• _WHAT THIS TASK INVOLVES_
In the records below, swap "computer-use agent" for "screen assistant" wherever it occurs and reproduce the lines with all other text unchanged. Omit the pictures from your answer.

Collected data entries
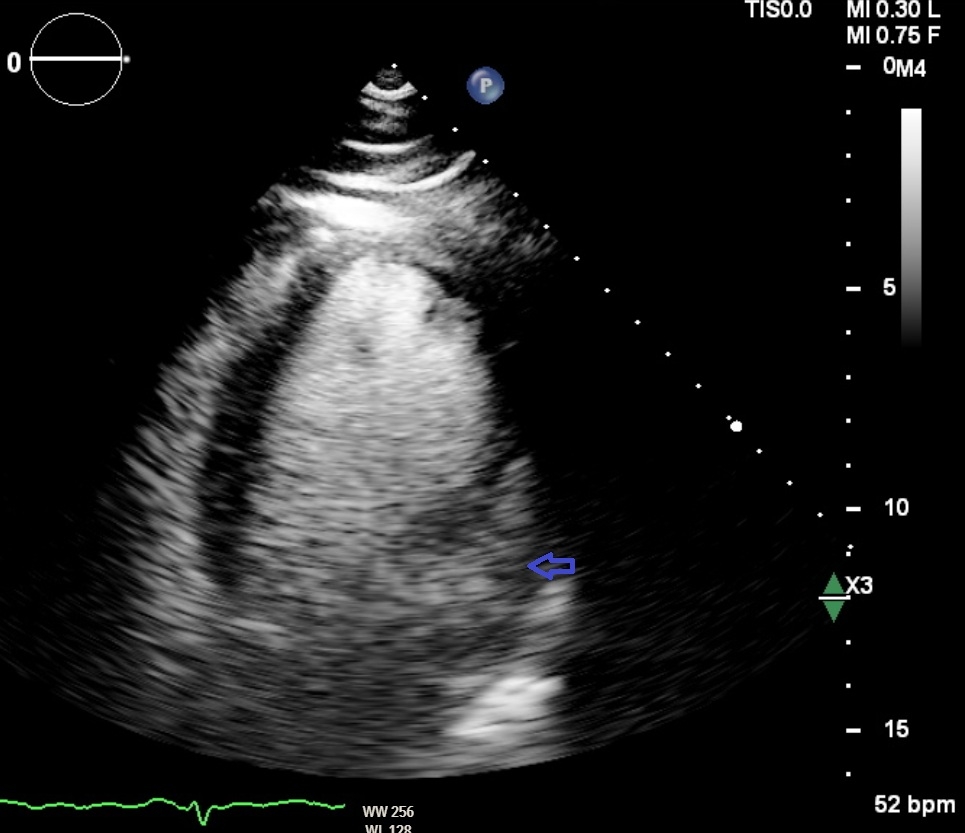Click the transducer apex at the top of the sector

[392, 68]
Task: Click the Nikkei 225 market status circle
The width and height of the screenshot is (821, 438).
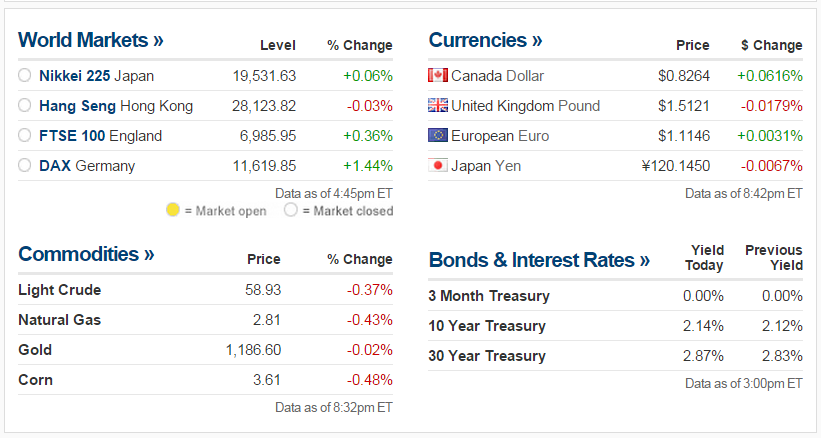Action: [x=25, y=76]
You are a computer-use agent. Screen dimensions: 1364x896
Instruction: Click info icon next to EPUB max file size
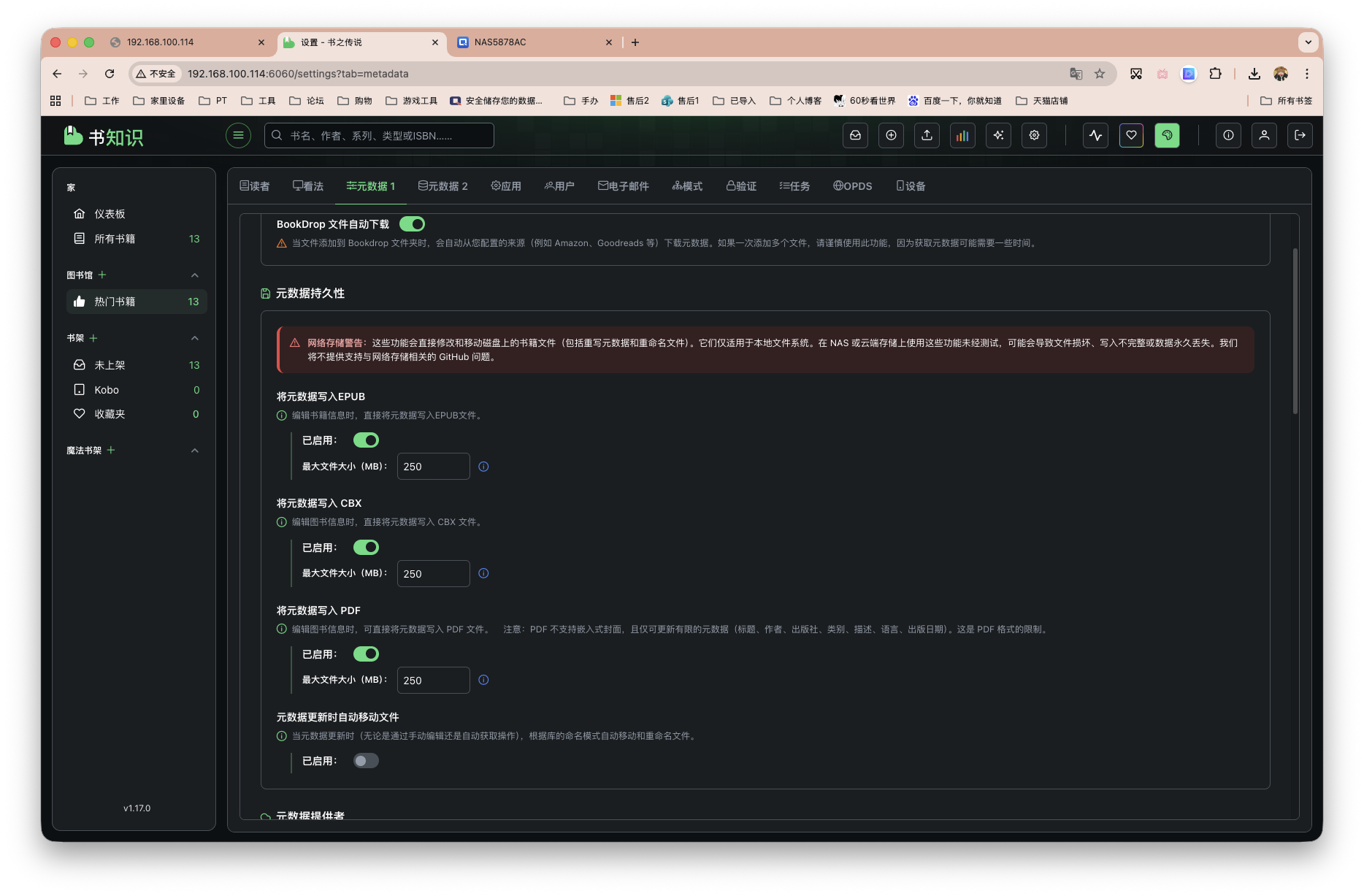coord(483,467)
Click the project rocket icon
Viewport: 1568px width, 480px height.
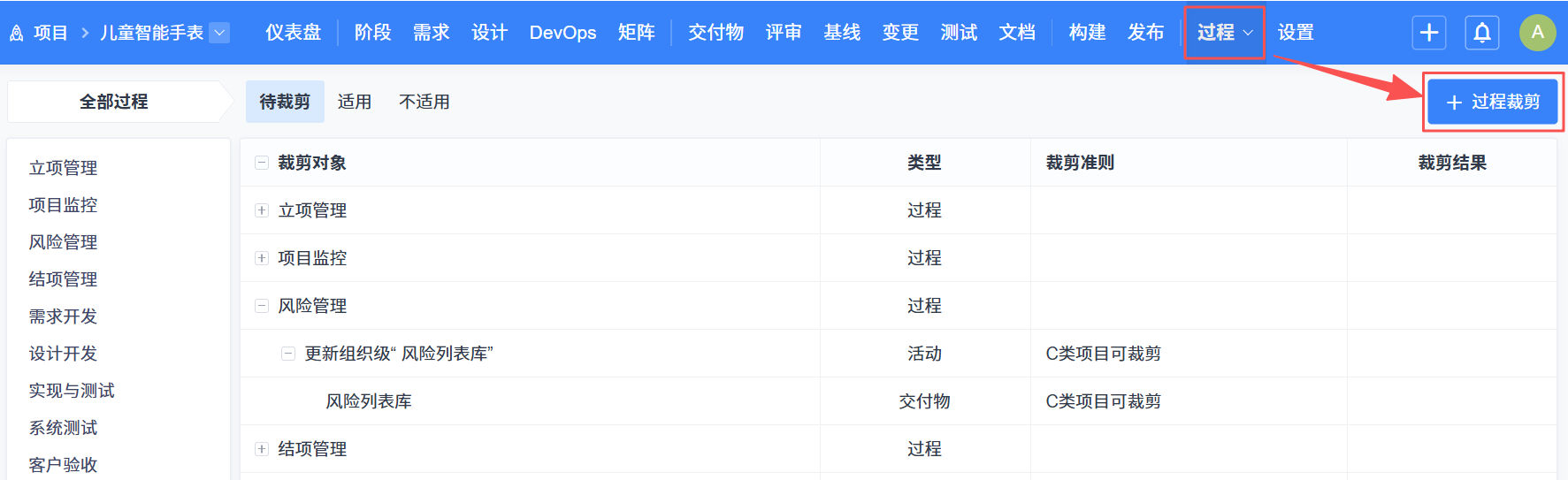[16, 34]
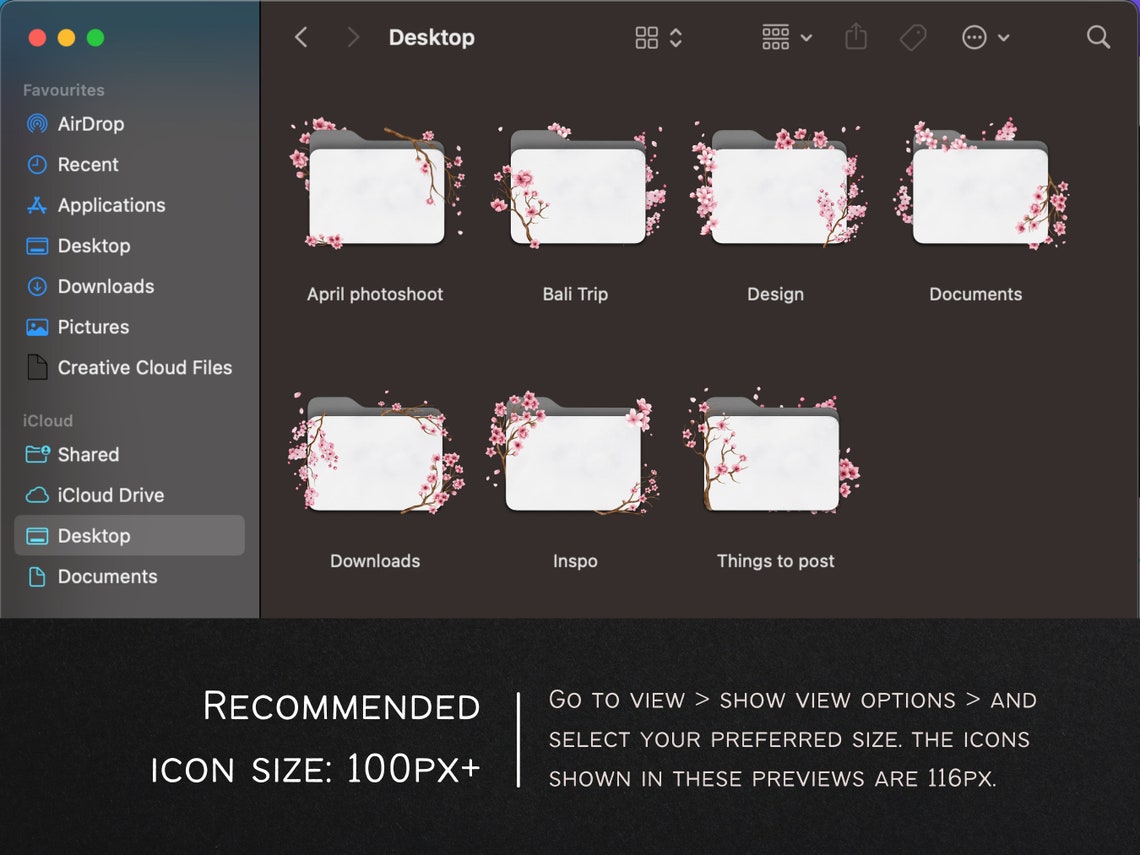Expand the icon view size chevron
The width and height of the screenshot is (1140, 855).
[x=674, y=37]
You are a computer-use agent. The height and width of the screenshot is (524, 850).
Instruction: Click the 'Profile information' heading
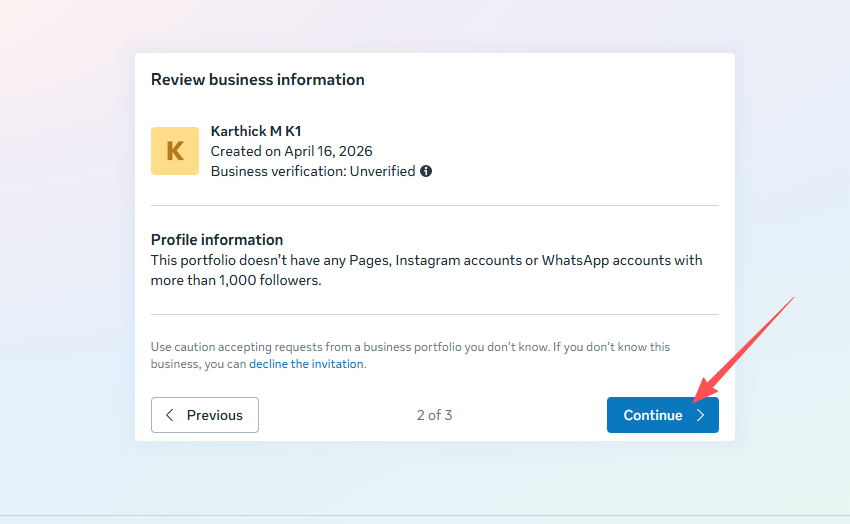217,240
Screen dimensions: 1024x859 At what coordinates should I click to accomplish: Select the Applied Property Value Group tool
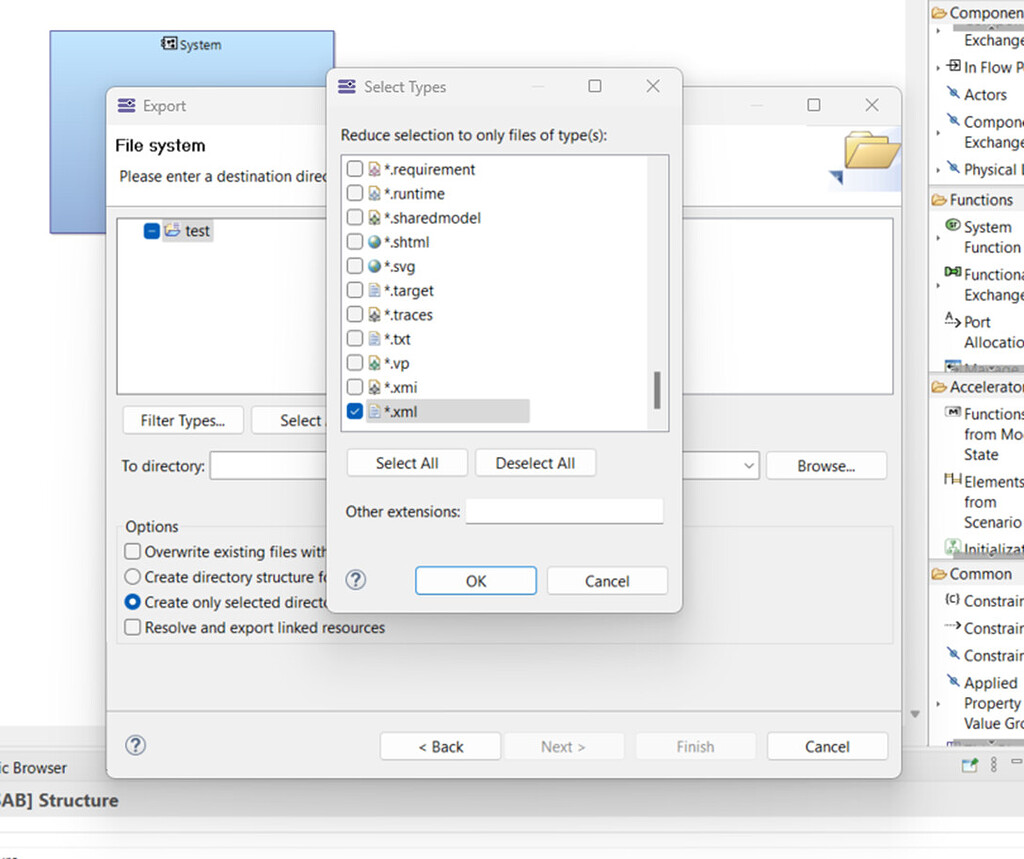[x=990, y=702]
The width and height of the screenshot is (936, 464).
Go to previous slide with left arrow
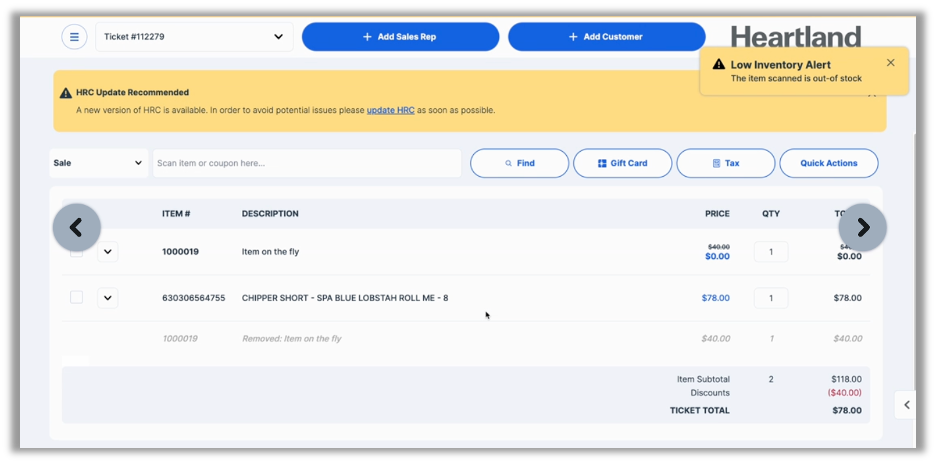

• _TASK ANSWER_
Click the transducer apex at the top of the sector

[392, 68]
Task: Click the Nikkei 225 market status circle
The width and height of the screenshot is (821, 438).
Action: [x=25, y=76]
You are a screen assistant. Screen dimensions: 1364x896
Instruction: Click info icon next to EPUB max file size
coord(483,467)
Click the project rocket icon
Viewport: 1568px width, 480px height.
[16, 34]
Expand the icon view size chevron
The width and height of the screenshot is (1140, 855).
[x=674, y=37]
You are a screen assistant. The height and width of the screenshot is (524, 850).
Instruction: Click the 'Profile information' heading
217,240
Screen dimensions: 1024x859 At what coordinates should I click to accomplish: Select the Applied Property Value Group tool
[x=990, y=702]
The width and height of the screenshot is (936, 464).
Go to previous slide with left arrow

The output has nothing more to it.